All lines below starting at the one that holds "Enable the Pin/Unpin UVs checkbox" and ending at the one that holds "Task: Click the yellow BEFORE lettering" should be printed exactly, ends included. Pictures should not be printed, nor anything else.

Supplied material |
┄┄┄┄┄┄┄┄┄┄

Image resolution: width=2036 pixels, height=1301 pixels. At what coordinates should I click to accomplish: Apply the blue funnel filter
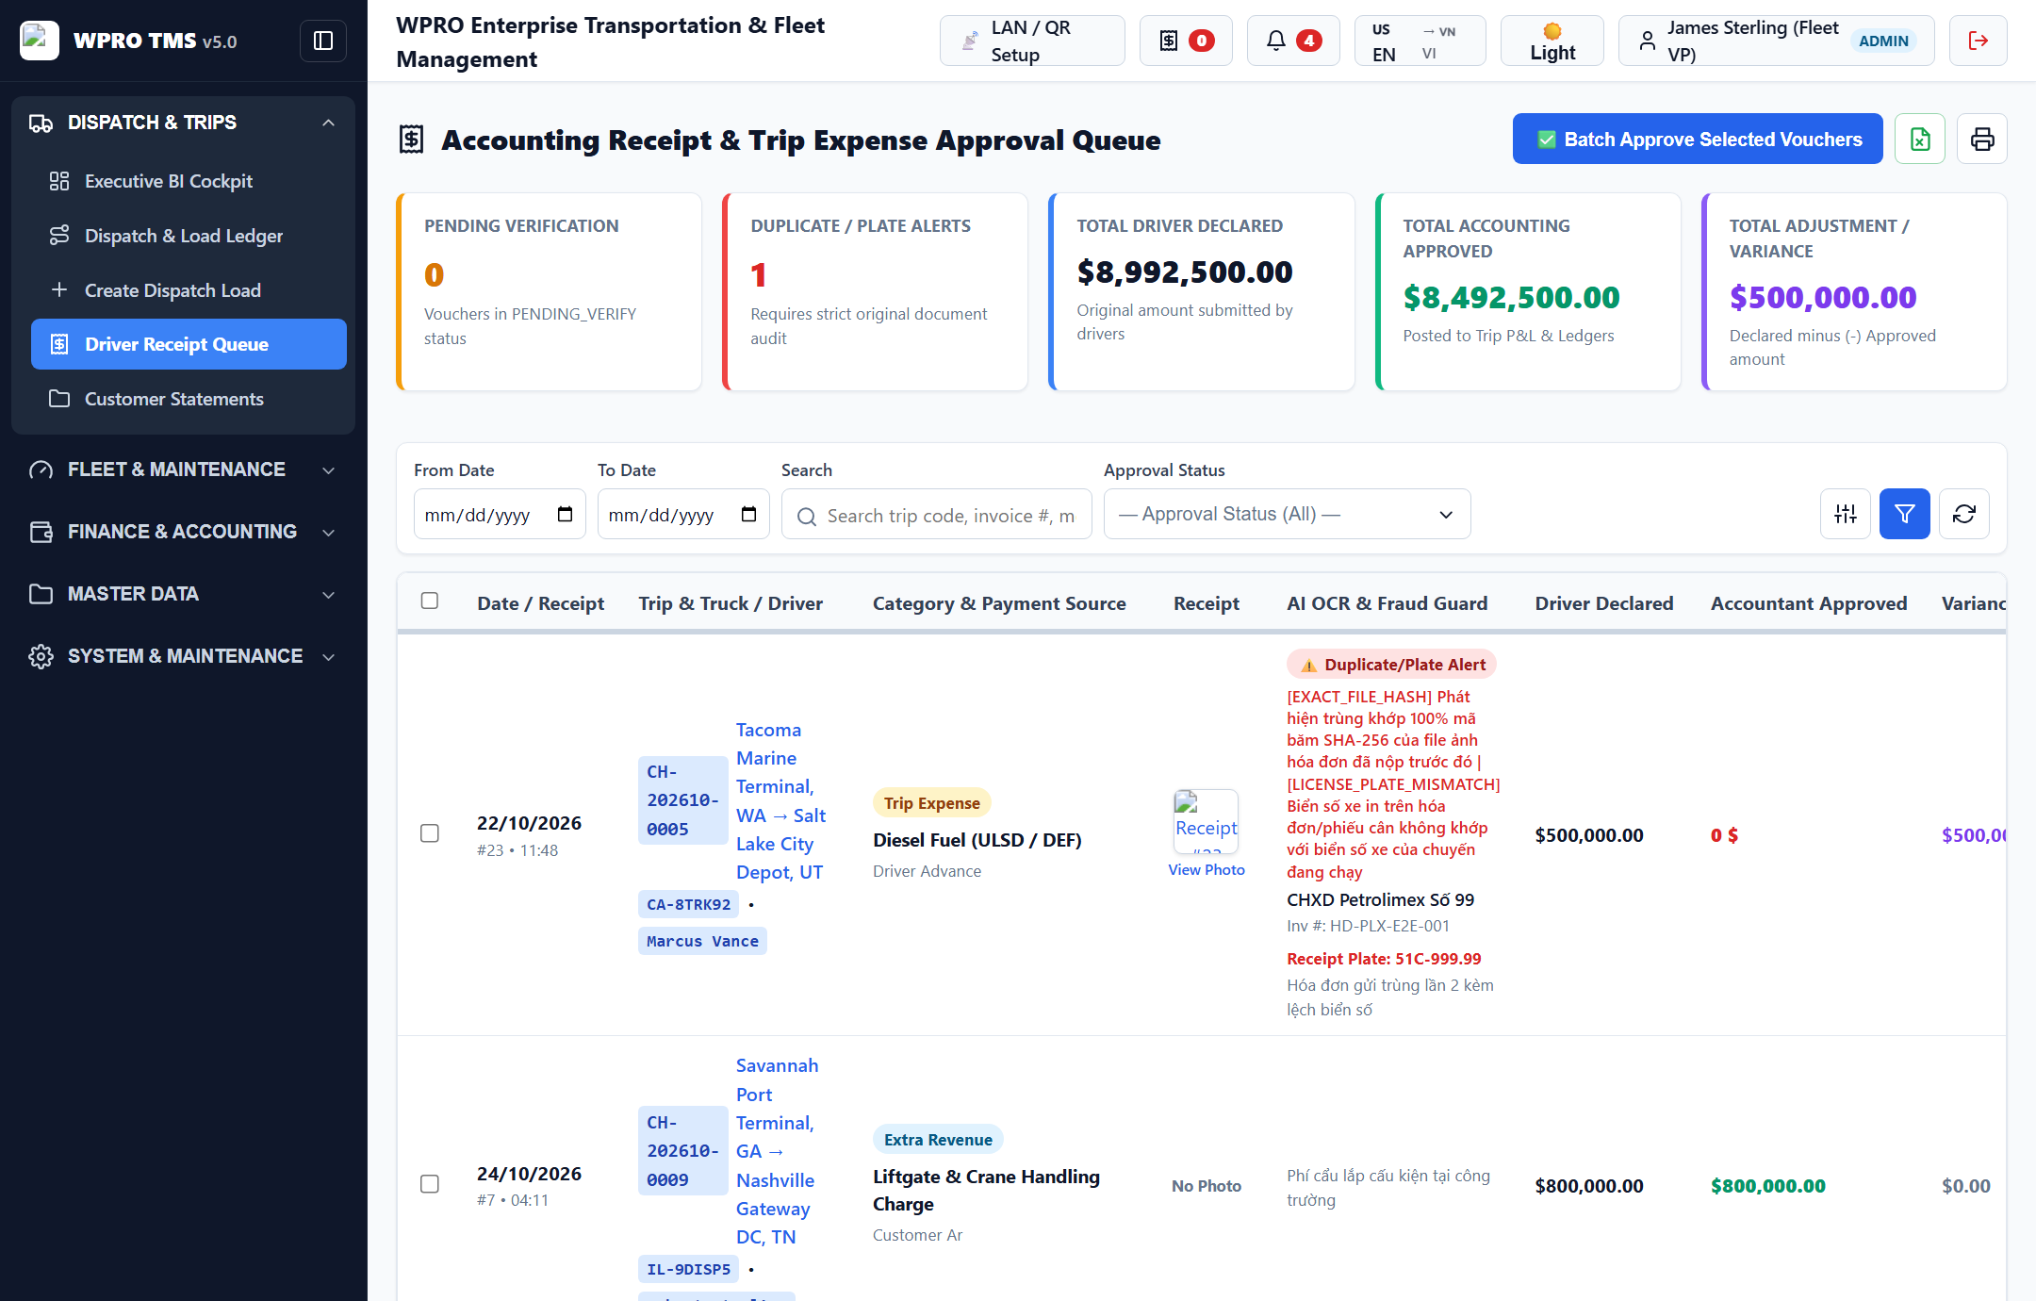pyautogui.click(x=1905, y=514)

┄┄┄┄┄┄┄┄┄┄

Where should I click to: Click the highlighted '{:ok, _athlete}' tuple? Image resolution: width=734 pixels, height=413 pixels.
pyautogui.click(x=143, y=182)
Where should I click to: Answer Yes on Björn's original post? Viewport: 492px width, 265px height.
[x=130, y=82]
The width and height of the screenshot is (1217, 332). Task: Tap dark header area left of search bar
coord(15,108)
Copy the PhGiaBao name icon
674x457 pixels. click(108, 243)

┄┄┄┄┄┄┄┄┄┄

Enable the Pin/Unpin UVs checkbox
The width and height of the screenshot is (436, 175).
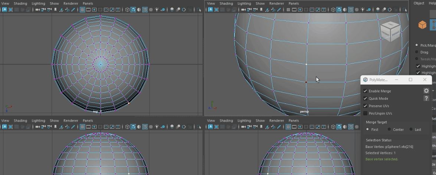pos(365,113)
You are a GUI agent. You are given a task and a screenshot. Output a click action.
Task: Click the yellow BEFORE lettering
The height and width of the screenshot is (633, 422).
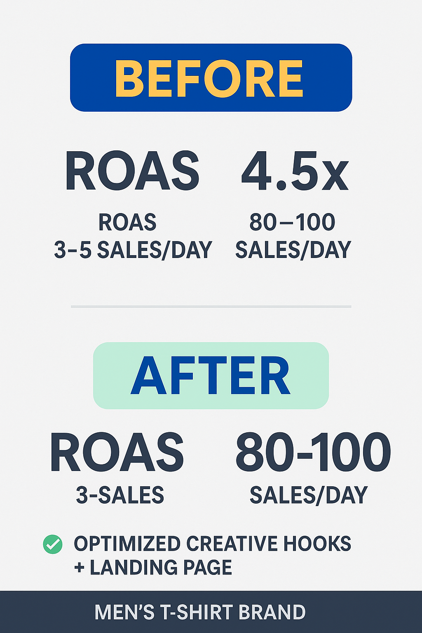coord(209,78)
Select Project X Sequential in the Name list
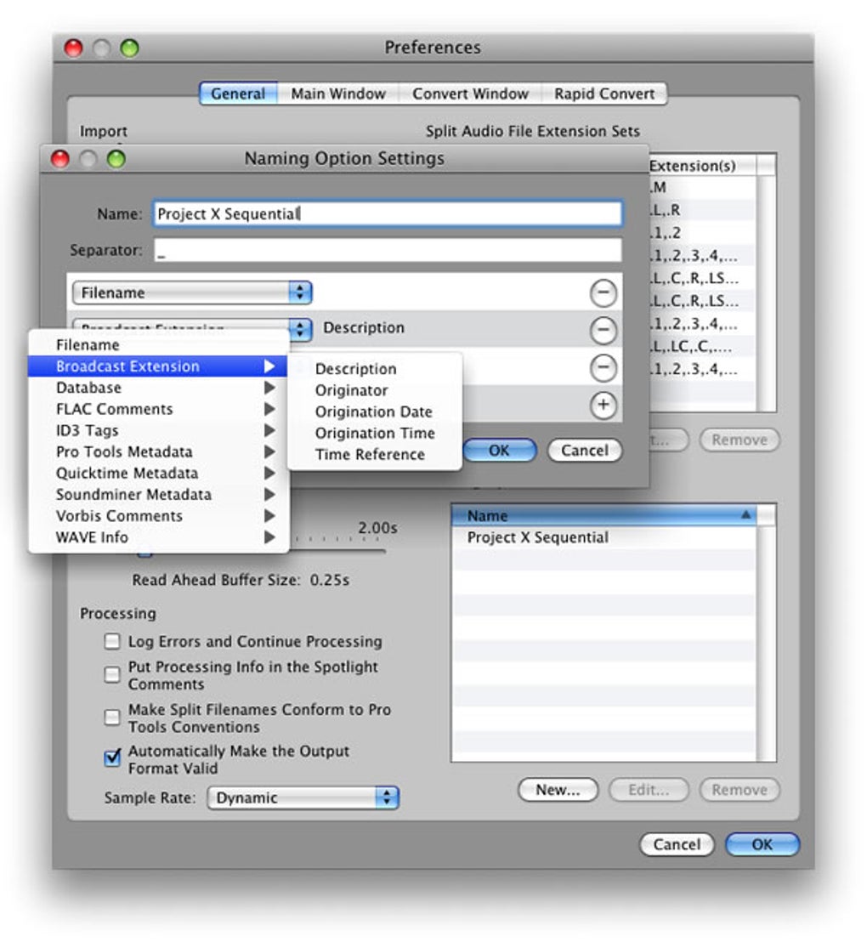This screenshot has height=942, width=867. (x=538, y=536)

┄┄┄┄┄┄┄┄┄┄

Expected answer |
Enable the Pin/Unpin UVs checkbox
The width and height of the screenshot is (436, 175).
pos(365,113)
You are a GUI agent. You are given a task and a screenshot. Output a click action.
Task: Click the yellow BEFORE lettering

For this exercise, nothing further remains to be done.